Passage provided
++++

The second method, perhaps more popular with academics and practitioners, is called a public market equivalent (PME). This methodology takes the opposite approach – it tries to quote the public market returns in the same manner that private markets returns are usually quoted. The first PME methodology was developed by Austin Long and Craig Nickels and the mechanics were intuitive: any time a capital call occurs, simulate a share purchase in the desired reference index; any time a distribution occurs, simulate selling shares in the reference index. The purchases and sales will result in a share balance, the value of which is determined by the index price as of the date performance is being calculated. In mathematical shorthand, the value of the simulated share balance is:

NAV PME= Σ FV(Contributions)-Σ FV(Distributions)

The PME return is determined by calculating the IRR of the private markets portfolio cash flows plus the value of the simulated share balance.

PME tries to quote the public market returns in the same manner that private markets returns are usually quoted.

Is one of these two computational approaches superior? That depends on the situation. At Hamilton Lane, we use both TWR and PME to benchmark portfolios, though the use cases for those metrics are different. In general, TWR is appropriate for benchmarking mature portfolios with a relatively constant amount of capital at work. Many LPs also prefer TWR as a shorthand, straightforward benchmark since, given that most other assets in their portfolios are evaluated on a TWR basis, it fits within the framework used for benchmarking the rest of their portfolio. TWR does not work well for benchmarking immature portfolios or for benchmarking individual managers due to the way the annualized TWR calculation equally weights all periods – even periods where very little capital is at work. For those scenarios, a PME approach would be more appropriate. PME can also be used on more mature portfolios, and we believe is therefore often the safer approach to benchmarking.

Time-Weighted Return (TWR)

Public Market Equivalent (PME)

  • Standard methodology for measuring returns of publicly traded assets
  • Simple to calculate
  • Investable
  • Takes into account timing & sizing of cash flows
  •  Favored by academics
  • Equally weights all time periods - may overweight periods where little capital is at work
  • Many flavors of PME - which  to choose?

++++

Entries supplied
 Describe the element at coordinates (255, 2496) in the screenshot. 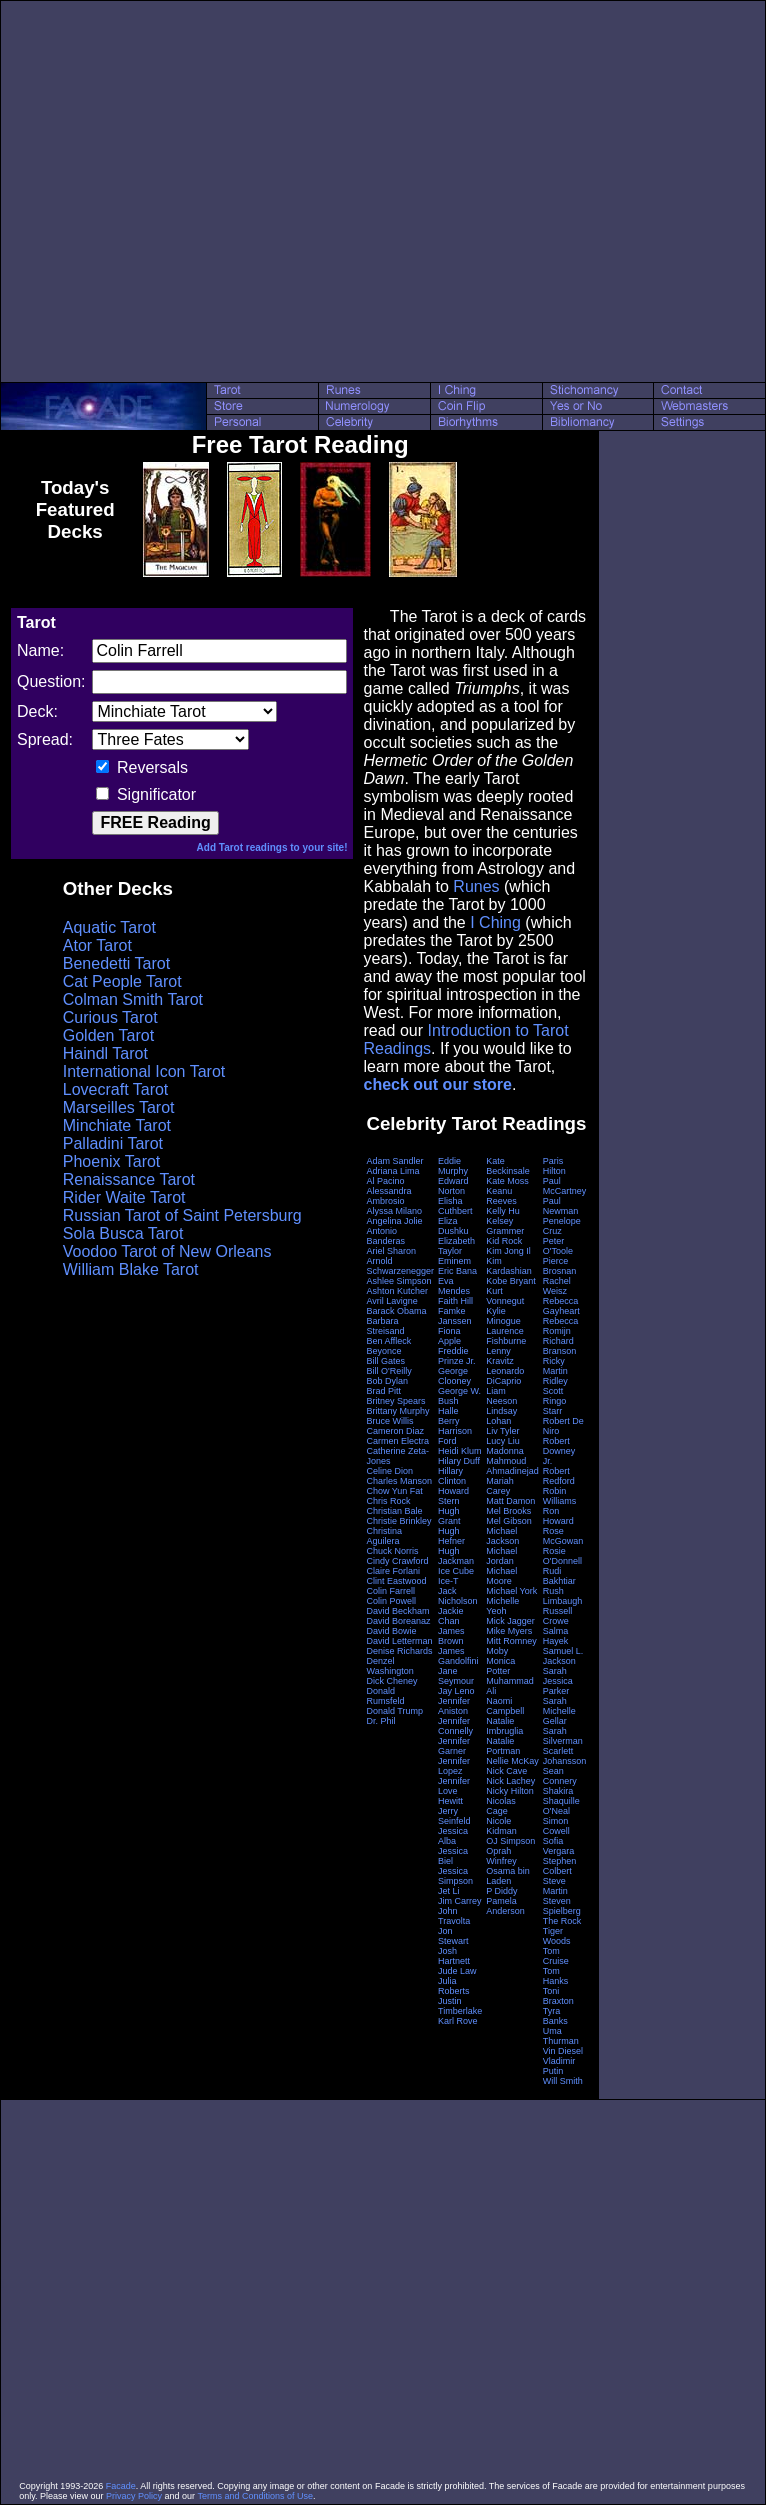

++++

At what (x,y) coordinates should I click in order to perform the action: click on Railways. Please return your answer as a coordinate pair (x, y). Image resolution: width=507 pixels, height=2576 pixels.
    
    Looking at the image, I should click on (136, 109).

++++

To be done
1. From the benchmarking passage, set down everything from "NAV PME= Σ FV(Contributions)-Σ" down to "simulated share balance.".
2. Condense the paragraph of the benchmarking passage that opens with "Is one of these two computational approaches superior?" into a short bulleted list that keeps its main facts.

Exercise answers
1.
NAV PME= Σ FV(Contributions)-Σ FV(Distributions)

The PME return is determined by calculating the IRR of the private markets portfolio cash flows plus the value of the simulated share balance.

2.
- Which approach is superior depends on the situation. Hamilton Lane uses both TWR and PME, for different use cases.
- TWR suits mature portfolios with a relatively constant amount of capital at work. Many LPs prefer it as a straightforward benchmark because it matches how most of their other assets are evaluated.
- TWR works poorly for immature portfolios or individual managers. The annualized calculation weights all periods equally, even those with very little capital at work. PME is more appropriate in those cases.
- PME can also be used on mature portfolios, so Hamilton Lane believes it is often the safer benchmarking approach.